The vexation of the locals, we were soon to find, was due to the disappearance of one of the most valuable items in the Huanaki Cultural Collection, Niue’s sole museum. The artifact in question was a headdress several centuries old and boasting a bloody history whilst in the possession of an ancient Samoan chief.

Now, the theft of a valuable item might not be of particular interest to a city-dweller such as yourself, but you must understand: Niue is a small island. Its closest neighbours are Tonga and Samoa, but it is totally unlike them in its relative obscurity and terrain. A raised coral atoll, Niue has none of the tropical beaches that have made its sister island famous. Instead, its rocky base is perforated by numerous caves, some quite dangerous to explore. At night, humpback whales can occasionally be heard slapping their fins with great force against the waves. Niue is also underpopulated, the islanders having left by their hundreds for more cosmopolitan shores, and so the island is peppered with barren houses bent by decrepitude. The combination of loneliness and the reclamation of nature in Niue is so strong that the type of superstitions held by the locals are, in my opinion, inevitable.

It was my Great-Uncle Joseph whom was providing our lodgings for the trip. A rotund and amiable fellow with a penchant for Werther’s Original toffees, he operated a delightful inn situated between a taro plantation and a rather breathtaking view of the South Pacific ocean. At night, Uga, or coconut crabs, frequented the grounds of his property in search of food waste and he would inevitably spend much of the early morning shooing them away with a dingy old broom.

Two days into our trip, Grandmother and I were enjoying an afternoon tea of hot buttered scones and hot coffee in the west drawing room. Aunt Sophia had recently had the inn renovated and consequently the inn-house had been transformed to something reminiscent of the French riviera style in which it had originally been built. As I was topping another delicious scone with a dollop of jam and fresh Chantilly cream, I was startled by a horrible wail, of such frequency and duration as to shake the entire room. Aunt Sophia, whom had been dozing in a plump pink armchair beside me, soft brown hands resting on her voluptuous belly, immediately sprang into the air with a shriek. Her eyes were wide and frightened as she hurried to the window to peer out at the quiet expanse of grass and trees stretching into the distance.

“What is it?” I asked her worriedly, coming to stand beside her.

Tupua,” Sophia whispered.

“’Tupua’?” I asked curiously.
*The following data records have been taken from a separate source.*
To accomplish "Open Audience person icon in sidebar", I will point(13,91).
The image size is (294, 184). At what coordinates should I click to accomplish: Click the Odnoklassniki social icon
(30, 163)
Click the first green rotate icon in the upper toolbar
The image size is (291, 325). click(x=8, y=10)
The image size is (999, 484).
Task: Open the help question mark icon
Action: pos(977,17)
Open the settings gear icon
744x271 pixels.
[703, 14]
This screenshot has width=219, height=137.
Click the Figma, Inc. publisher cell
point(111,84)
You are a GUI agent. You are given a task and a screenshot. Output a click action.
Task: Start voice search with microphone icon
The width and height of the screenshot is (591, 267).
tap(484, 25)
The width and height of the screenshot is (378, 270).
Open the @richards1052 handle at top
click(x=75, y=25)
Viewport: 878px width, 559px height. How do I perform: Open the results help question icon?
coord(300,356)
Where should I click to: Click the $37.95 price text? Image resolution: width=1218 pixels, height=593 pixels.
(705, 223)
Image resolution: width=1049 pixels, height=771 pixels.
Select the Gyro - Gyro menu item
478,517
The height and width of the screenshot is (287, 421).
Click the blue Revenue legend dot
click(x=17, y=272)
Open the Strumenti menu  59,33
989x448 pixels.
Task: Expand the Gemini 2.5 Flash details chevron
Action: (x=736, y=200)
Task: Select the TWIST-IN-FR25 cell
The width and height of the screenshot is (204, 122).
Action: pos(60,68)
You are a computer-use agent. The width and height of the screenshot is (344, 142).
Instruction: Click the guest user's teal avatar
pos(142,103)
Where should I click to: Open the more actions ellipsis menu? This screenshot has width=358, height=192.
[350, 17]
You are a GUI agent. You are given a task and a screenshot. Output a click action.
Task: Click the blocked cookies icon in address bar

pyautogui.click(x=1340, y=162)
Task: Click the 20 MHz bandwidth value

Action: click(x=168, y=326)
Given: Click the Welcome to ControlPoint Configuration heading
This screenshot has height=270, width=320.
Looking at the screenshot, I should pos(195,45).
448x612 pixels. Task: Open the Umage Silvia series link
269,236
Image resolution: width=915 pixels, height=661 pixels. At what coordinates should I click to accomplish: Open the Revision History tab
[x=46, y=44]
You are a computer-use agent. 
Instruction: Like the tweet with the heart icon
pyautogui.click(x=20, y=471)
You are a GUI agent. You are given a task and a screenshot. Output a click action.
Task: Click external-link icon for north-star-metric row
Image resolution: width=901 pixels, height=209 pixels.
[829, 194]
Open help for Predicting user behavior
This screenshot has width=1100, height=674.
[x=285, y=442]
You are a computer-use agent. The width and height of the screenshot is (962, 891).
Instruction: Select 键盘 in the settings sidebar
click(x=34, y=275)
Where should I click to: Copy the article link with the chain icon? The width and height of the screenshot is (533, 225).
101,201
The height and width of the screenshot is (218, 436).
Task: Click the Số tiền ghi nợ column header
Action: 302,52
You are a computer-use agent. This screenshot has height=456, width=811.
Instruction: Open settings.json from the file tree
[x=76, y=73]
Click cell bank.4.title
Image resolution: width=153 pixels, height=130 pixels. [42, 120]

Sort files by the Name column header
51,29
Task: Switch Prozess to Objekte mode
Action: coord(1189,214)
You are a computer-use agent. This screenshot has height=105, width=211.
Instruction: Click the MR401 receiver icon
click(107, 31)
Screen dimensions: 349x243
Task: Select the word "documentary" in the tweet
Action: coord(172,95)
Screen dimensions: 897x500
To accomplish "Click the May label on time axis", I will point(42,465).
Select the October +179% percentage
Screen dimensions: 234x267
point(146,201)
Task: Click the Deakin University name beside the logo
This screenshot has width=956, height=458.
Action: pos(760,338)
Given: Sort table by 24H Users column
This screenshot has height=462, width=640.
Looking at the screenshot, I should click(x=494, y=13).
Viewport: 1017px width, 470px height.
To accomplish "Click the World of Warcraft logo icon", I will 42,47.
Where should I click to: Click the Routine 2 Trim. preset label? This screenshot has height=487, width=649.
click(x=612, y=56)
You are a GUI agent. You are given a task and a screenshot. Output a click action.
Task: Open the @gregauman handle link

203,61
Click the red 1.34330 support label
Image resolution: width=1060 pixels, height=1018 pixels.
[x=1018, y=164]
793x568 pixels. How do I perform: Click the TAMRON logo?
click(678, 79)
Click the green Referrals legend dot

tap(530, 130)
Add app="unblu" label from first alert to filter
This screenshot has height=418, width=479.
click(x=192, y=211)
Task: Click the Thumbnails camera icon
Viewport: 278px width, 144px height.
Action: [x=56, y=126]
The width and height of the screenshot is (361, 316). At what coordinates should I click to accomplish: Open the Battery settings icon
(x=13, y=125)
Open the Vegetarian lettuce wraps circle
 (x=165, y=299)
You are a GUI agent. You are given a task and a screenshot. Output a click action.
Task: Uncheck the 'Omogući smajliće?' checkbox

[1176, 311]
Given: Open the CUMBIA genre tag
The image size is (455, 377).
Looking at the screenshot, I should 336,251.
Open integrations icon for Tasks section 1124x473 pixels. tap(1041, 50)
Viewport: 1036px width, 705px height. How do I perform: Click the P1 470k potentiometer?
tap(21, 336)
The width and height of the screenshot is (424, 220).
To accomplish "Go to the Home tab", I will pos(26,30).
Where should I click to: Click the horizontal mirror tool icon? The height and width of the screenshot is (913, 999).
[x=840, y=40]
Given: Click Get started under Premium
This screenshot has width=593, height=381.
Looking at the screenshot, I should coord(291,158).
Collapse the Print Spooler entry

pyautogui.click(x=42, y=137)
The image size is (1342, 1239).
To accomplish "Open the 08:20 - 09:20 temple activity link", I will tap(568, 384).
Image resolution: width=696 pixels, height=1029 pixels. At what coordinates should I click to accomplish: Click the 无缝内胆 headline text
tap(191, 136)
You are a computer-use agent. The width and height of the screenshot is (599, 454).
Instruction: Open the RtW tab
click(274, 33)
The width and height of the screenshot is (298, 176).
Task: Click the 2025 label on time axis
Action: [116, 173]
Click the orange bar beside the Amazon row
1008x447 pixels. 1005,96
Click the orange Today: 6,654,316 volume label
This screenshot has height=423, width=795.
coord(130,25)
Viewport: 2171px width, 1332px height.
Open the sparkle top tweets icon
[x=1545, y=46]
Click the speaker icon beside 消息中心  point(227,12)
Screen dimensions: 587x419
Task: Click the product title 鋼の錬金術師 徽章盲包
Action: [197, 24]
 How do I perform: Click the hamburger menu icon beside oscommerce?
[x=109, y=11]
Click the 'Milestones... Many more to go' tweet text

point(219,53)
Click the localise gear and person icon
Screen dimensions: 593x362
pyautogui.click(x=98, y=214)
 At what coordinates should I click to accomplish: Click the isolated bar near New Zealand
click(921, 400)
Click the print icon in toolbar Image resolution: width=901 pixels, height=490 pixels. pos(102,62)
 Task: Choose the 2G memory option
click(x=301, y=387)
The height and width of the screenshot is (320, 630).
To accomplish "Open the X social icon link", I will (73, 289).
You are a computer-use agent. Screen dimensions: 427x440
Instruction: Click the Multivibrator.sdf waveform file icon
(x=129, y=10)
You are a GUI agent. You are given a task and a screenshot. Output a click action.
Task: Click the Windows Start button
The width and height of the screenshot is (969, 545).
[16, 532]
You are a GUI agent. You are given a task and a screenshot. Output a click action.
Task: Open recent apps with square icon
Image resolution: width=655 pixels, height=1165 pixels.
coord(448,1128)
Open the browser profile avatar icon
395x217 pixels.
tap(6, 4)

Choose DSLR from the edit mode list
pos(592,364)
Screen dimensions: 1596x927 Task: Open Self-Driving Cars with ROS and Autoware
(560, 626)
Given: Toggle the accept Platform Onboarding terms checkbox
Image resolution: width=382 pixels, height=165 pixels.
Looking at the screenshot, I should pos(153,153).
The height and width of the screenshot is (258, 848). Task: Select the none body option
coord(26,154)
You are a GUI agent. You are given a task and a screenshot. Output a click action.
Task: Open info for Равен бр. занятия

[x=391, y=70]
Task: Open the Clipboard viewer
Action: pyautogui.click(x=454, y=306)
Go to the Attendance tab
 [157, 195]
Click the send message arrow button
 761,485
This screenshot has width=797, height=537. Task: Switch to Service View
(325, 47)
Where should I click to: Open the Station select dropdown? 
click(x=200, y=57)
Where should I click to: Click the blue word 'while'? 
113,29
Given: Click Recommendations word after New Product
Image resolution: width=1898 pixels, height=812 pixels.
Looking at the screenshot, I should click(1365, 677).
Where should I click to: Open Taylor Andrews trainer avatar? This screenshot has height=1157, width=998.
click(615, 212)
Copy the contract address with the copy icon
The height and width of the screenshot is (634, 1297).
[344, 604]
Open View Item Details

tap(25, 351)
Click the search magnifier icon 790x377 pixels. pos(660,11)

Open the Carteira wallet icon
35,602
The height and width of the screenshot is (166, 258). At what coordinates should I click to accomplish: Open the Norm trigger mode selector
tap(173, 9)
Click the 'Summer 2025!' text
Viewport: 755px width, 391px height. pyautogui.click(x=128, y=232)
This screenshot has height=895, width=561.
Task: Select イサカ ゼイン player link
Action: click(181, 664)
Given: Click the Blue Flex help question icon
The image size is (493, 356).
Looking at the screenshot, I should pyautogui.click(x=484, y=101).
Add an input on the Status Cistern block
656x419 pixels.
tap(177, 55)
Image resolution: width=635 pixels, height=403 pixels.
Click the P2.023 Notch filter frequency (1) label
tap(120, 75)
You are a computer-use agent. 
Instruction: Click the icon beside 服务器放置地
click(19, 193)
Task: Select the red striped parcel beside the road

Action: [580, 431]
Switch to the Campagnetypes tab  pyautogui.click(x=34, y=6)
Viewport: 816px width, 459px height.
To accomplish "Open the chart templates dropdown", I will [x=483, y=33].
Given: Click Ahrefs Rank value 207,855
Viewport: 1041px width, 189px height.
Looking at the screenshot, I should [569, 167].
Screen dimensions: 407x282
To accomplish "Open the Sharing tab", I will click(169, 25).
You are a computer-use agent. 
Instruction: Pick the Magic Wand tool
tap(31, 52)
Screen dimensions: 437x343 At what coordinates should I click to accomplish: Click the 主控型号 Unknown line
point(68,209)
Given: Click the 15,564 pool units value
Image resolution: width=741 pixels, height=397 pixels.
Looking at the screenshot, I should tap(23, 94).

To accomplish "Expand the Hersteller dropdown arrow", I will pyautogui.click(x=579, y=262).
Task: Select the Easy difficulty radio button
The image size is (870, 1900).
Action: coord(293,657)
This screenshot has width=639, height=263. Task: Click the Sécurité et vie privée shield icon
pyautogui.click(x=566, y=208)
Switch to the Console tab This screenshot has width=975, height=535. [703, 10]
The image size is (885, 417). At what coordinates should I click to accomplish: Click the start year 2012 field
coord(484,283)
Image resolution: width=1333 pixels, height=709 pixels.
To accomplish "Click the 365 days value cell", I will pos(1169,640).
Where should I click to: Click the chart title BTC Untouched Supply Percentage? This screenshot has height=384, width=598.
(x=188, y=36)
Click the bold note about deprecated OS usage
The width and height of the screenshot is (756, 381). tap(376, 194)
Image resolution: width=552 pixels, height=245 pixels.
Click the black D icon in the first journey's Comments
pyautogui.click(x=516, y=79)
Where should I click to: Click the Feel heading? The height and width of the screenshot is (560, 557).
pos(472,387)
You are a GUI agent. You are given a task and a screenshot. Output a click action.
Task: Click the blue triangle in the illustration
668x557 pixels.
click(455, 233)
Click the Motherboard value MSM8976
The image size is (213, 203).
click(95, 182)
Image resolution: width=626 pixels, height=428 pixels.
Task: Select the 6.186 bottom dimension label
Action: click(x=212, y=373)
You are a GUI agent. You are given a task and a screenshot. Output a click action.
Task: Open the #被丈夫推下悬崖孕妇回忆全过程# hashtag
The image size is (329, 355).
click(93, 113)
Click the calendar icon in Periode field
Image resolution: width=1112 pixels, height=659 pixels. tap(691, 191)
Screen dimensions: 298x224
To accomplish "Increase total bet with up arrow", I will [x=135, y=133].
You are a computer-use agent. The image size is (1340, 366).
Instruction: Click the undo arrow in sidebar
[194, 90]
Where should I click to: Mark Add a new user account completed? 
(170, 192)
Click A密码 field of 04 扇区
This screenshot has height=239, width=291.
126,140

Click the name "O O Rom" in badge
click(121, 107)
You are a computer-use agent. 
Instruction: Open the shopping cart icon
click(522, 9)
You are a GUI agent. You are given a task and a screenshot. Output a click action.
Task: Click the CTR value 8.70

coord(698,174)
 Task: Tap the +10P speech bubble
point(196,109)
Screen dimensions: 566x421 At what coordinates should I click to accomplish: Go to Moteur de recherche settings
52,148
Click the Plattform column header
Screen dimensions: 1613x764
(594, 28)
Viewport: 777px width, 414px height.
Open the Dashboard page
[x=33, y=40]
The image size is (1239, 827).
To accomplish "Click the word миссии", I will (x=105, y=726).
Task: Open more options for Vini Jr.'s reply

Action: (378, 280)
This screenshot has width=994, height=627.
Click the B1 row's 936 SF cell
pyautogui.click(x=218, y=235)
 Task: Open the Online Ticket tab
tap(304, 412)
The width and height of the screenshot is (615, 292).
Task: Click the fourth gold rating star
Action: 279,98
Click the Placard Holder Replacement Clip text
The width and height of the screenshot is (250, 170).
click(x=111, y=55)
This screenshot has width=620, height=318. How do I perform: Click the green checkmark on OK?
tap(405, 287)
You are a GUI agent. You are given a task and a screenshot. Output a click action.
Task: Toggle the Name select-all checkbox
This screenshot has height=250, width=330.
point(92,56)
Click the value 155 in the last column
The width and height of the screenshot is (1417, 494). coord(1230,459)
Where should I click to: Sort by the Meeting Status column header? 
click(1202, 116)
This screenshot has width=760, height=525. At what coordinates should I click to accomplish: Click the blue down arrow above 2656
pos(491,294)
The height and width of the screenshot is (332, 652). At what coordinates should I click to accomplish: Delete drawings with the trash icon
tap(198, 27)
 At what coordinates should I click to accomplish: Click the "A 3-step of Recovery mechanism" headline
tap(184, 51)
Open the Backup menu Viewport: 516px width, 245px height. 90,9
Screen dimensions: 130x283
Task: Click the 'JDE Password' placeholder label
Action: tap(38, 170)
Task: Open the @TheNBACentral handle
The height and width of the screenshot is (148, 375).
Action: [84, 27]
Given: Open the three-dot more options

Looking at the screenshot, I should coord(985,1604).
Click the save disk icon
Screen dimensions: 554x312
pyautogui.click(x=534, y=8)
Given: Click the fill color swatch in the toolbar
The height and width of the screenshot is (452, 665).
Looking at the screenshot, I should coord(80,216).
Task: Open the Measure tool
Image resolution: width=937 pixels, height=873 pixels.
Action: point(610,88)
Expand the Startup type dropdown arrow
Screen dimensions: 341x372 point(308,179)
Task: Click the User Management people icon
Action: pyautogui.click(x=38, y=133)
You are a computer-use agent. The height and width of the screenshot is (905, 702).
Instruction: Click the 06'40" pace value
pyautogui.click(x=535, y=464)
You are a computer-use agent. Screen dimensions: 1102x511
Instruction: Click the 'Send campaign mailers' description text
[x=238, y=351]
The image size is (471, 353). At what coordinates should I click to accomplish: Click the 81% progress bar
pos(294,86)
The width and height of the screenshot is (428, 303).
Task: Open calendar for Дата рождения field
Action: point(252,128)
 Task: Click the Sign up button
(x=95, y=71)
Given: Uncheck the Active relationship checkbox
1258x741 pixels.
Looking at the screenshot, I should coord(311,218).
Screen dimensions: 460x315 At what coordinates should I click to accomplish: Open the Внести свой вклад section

I admit, I am not terribly well-versed in the language of my forebears and this word was unfamiliar to me.

“A monster,” My Grandmother translated from behind me, apparently unfazed by the terrible cry we had just heard and heaping more sugar than strictly necessary into her jet-black coffee. “A demon.”

“One of the artifacts at the museum was stolen a week before you arrived,” Sophia said to me, still in hushed tones. Her large dark eyes darted from left to right as if searching for assassins. “A headdress, belonging to one of the ancient chiefs. As soon as it disappeared the screaming started.”

My face must have registered some confusion to her, for she clutched at my hands with her own bejeweled ones, face feverish with conviction. “It is the tapua who screams, from deep within the island. It is the guardian of the island and the sacred taoga – treasures.”

My Grandmother chuckled. “You are even more superstitious than your father, Sophia. The tapua will not harm you – unless it was you who stole the headdress, hmm?”

Sophia shook her head, still practically trembling with fright. She had to be coaxed back to her chair and remained alert with terror all the way through dinner. Uncle Joseph corroborated his daughter’s tale that evening, informing us in greater detail of the headdress’ disappearance and its remarkable qualities. As my Granduncle regaled us I could tell my Grandmother was becoming more and more intrigued, a sure sign that we would soon become personally involved.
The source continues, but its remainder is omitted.